2.1. Callus Induction and Proliferation

In this study, the anthers were used as explants to induce callus on MS medium augmented with different concentrations and combinations of NAA and kinetin or TDZ alone (Figure 1A). The callusing response ranged from 13.3% to 86.6% on all the tested media (Table 1). Among the PGRs utilized, a combination of NAA and kinetin produced maximum callus (86.6%) at concentrations of 1.0 mg/L and 0.1 mg/L, respectively, followed by 0.75 mg/L TDZ with a frequency of 73.3%. On the other hand, TDZ alone at 0.5 mg/L showed the least incidence of callusing efficiency (13.3%). The highest callus fresh weight was noted to be 1.7 g on MS medium containing 1.0 mg/L NAA and 0.1 mg/L kinetin. The calli obtained were white to pale yellow in color and friable in nature (Figure 1B–D). The anther callus was noted to be recalcitrant, as plant regeneration (embryogenesis and organogenesis) was not achieved on any medium added with various PGR combinations.

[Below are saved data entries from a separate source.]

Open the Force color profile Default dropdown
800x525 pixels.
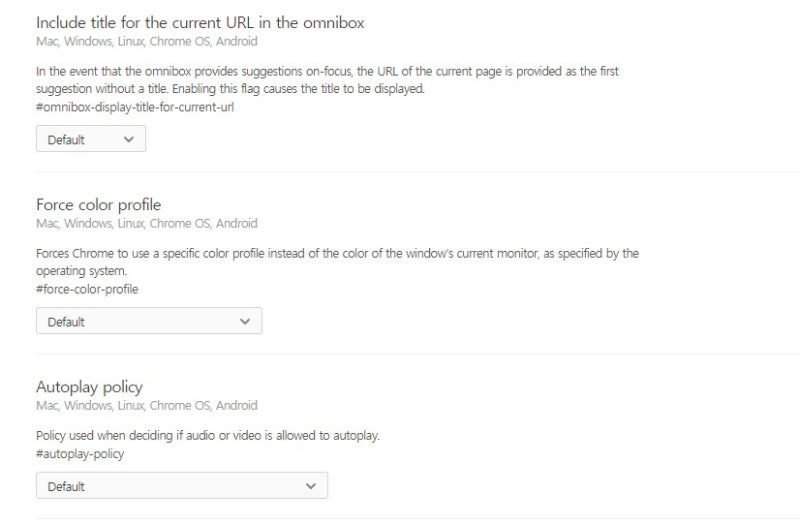[x=149, y=321]
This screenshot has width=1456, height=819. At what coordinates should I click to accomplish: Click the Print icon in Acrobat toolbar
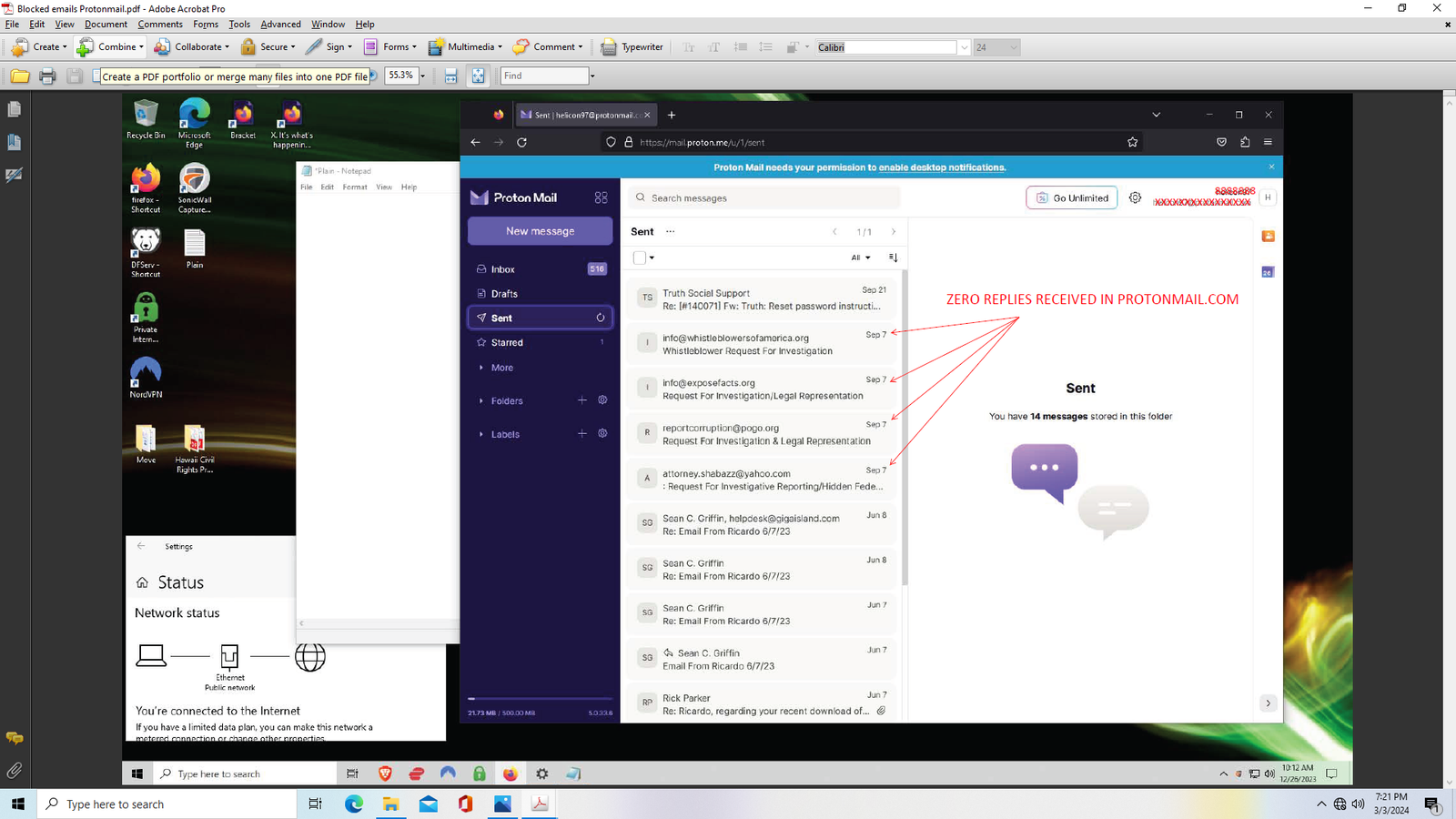47,76
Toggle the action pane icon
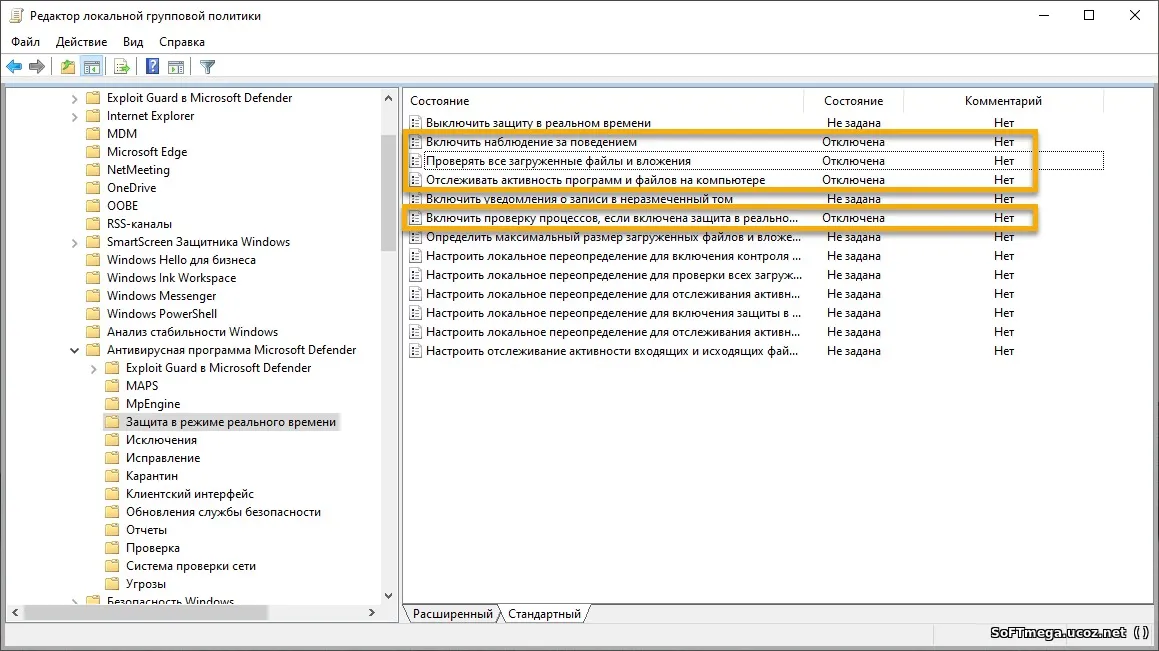This screenshot has width=1159, height=651. (x=176, y=66)
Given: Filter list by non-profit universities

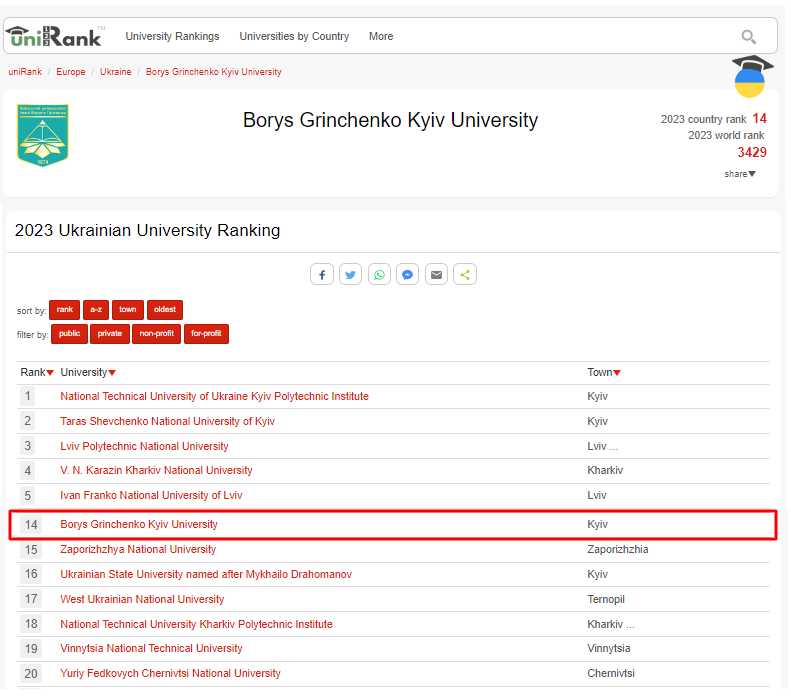Looking at the screenshot, I should tap(156, 334).
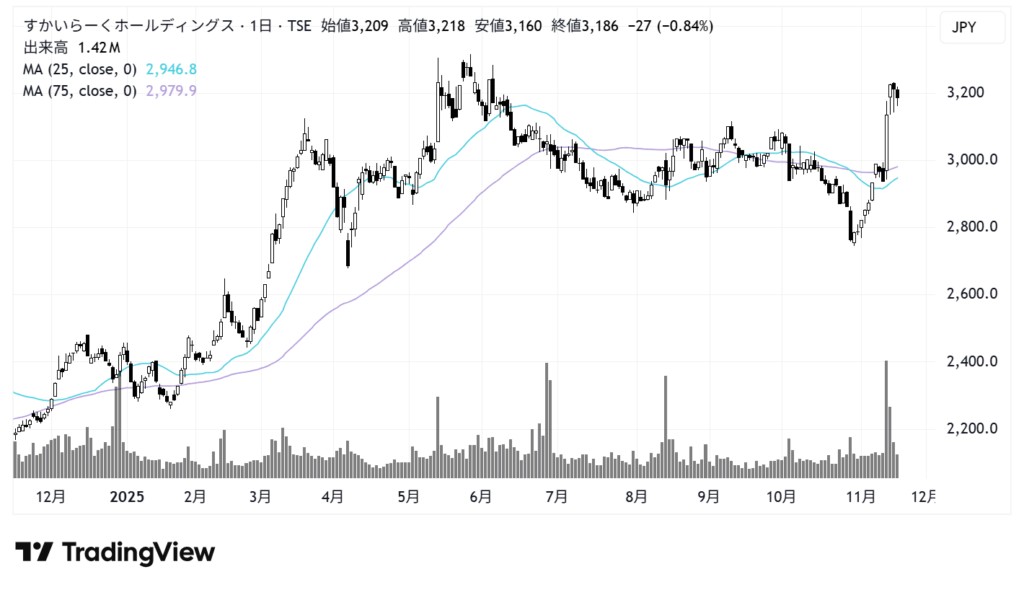Click the 2,946.8 MA 25 value

point(172,70)
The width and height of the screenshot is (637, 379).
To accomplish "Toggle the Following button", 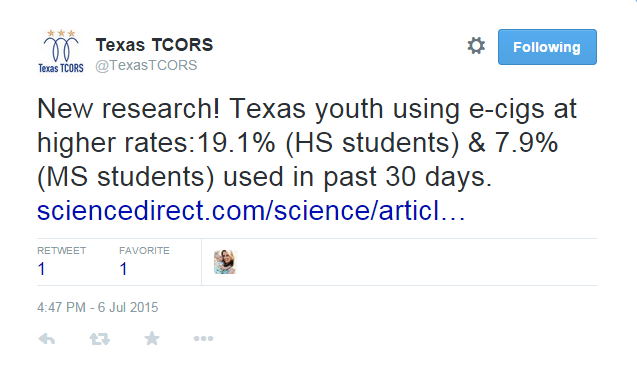I will point(547,47).
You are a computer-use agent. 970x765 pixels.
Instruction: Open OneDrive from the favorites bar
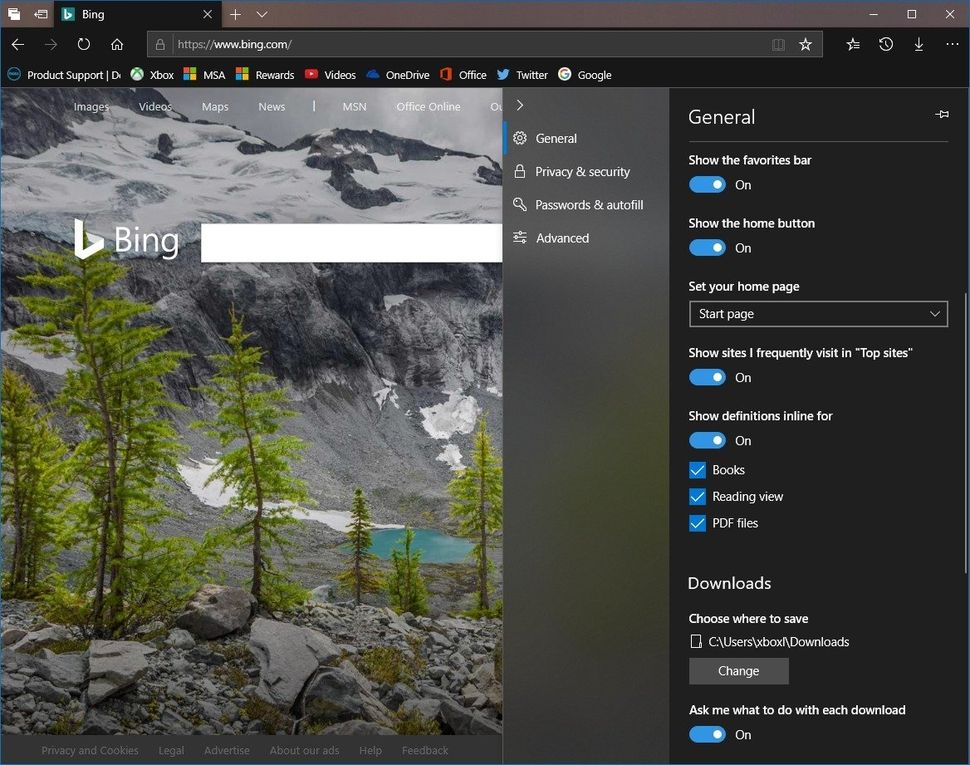click(398, 74)
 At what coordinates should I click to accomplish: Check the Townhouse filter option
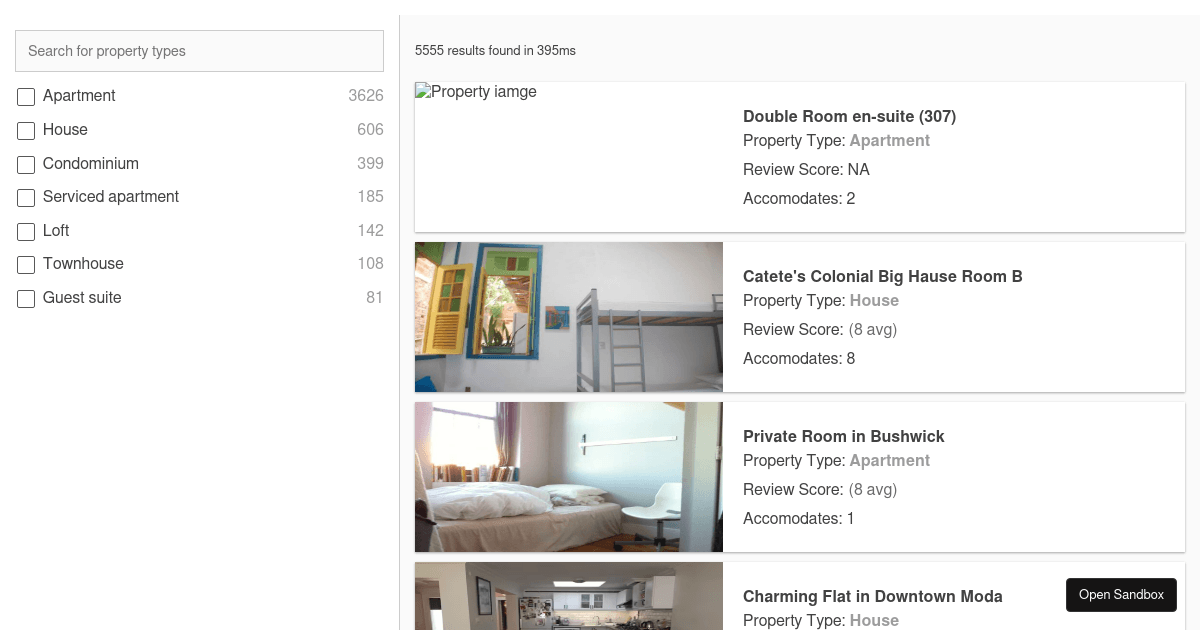point(26,265)
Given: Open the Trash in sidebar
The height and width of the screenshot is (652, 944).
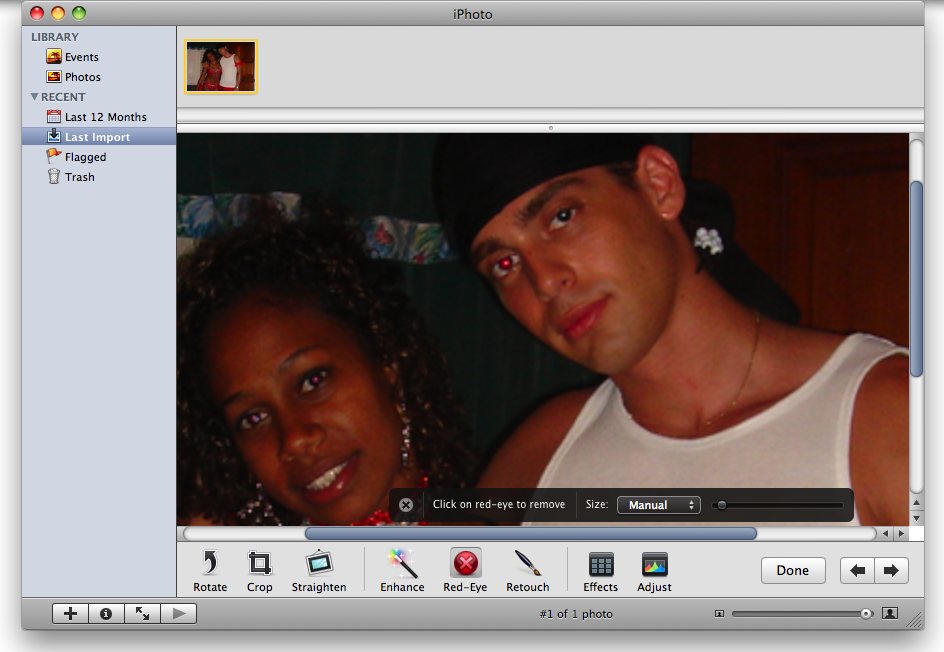Looking at the screenshot, I should (79, 177).
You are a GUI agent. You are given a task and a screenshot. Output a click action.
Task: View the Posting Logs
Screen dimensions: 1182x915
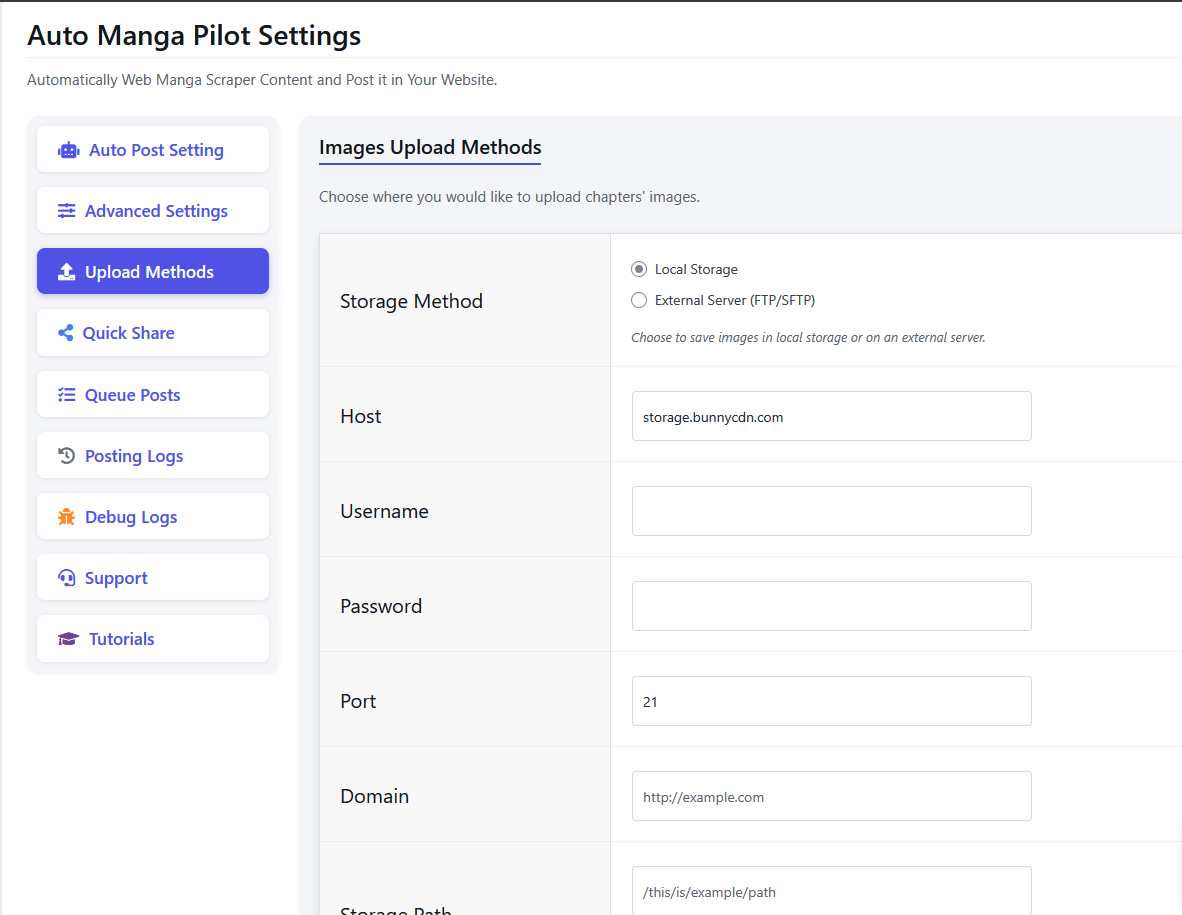[x=152, y=454]
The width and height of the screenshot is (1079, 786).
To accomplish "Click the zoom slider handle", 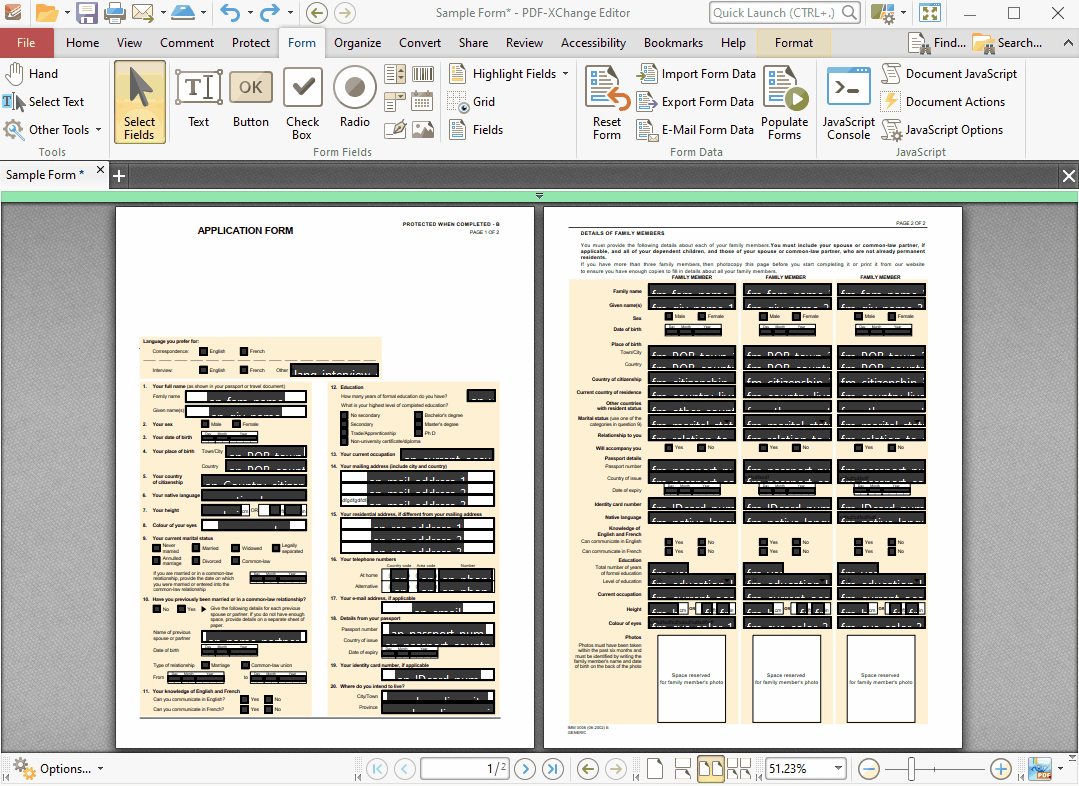I will pos(909,769).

In vitro callus induction, proliferation and scanning electron microscopic (SEM) images of anther and anther-derived callus of *C. roseus*. (A,B): callus initiation (bars = 0.5 cm); (C,D): callus proliferation after 6 and 9 weeks, respectively (bars (C) = 1.0 cm, (D) = 0.5 cm); (E): side view of anther (bar = 200 µm); (F): a portion of anther-derived callus (bar = 20 µm).

Table 1.

Effect of different concentrations and combinations of PGRs on callus induction and callus biomass (fresh weight) from anther explants of C. roseus.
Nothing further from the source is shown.